How to run in Misa-mode

  • Put all Mismatches and imperfection parameters to 0, as the following figure.
  • In Misa-web the default parameters are 1-10, 2-6, 3-5, 4-5, 5-5, 6-5, with dMAX-100 and no coding regions are identified. image

FAQ

Input file not working

Problems with fasta file

Please verify:

  • If your fasta file is not empty or corrupted
  • If the name of your file has less than 35 characters
  • If your fasta file extension is one of the following: ( '.fasta' | '.fna' | '.fa' | '.ffn' ). EasySSR does not accept: ( '.faa' | '.frn') and other fasta extensions that are not of nucleotides.

Problems with genbank file

In case you selected the analysis of coding/non coding regions, might have problems with genbank file please verify:

  • If your fasta file is not empty or corrupted
  • If the name of your file has less than 35 characters
  • If every genbank annotation file have the same name as the corresponding fasta file. (e.g.: [genome.fasta, genome.gbk] <- correct. [genome.fasta, mygenome.gbk] <- wrong]
  • If your genbank file extension is one of the following: ('.gbk', '.gb', '.gbff). EasySSR does not accept: ( '.gff'|'.gff3' ) files.

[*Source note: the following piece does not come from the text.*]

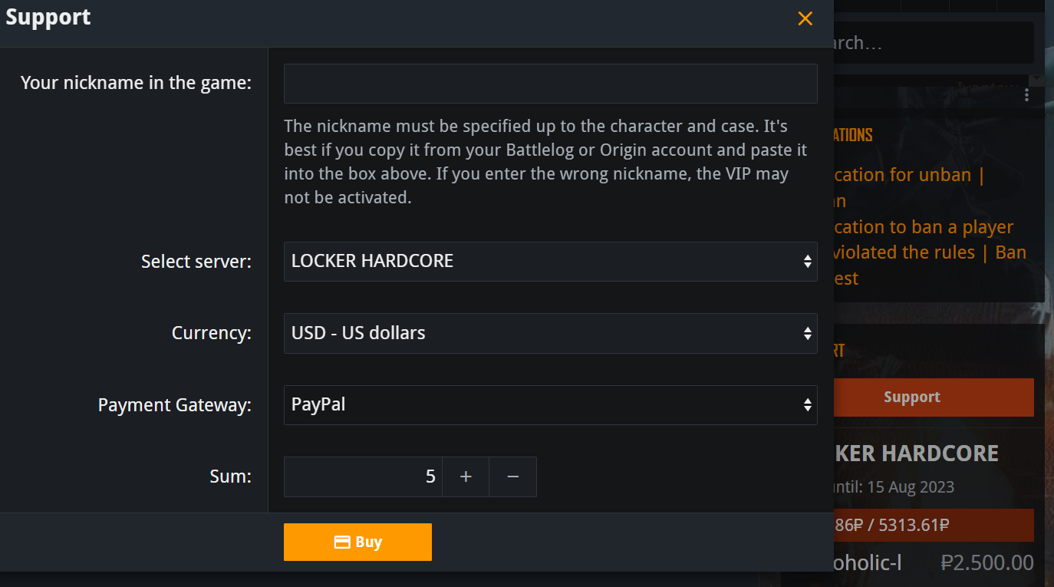
Task: Click the donor entry with ₽2.500.00
Action: tap(934, 563)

Output: Issues with graphs

Graph for Imperfect SSR empty:

  • Please check if you used the imperfection parameters with more than 0%. Using 0% in the parameters for imperfect and/or mismatches would result in a analyzis that extracts only perfect SSR, thus not having any imperfect SSR to be shown in the graph.

Graph for coding/non coding showing all as non coding:

  • Please verify if you selected the option to analyze coding/non coding. If you didn't select, the alghorithm considers by default all as non coding.
  • Please verify your genbank annotation file. The file might be empty, corrupted or not be in the proper genbank format.

Graphs for top 10 SSR comparison empty:

  • Please verify your genbank file

EasySSR is stuck in Step1, Step2 or Step3.

The time of execution depends on the size, complexity and amount of genomes queued, as also on the computational disponibility of the server where the data is processed. It is normal to take seconds, minutes or hours depending on the input. We recommend to perform a test with EasySSR using a a single genome (faster execution) to check if the tool is working properly. If the tools is working properly, it's adviseable to wait until the analysis is done or until an error message appears. Updating your page will stop your processing, and you would have to restart from data upload.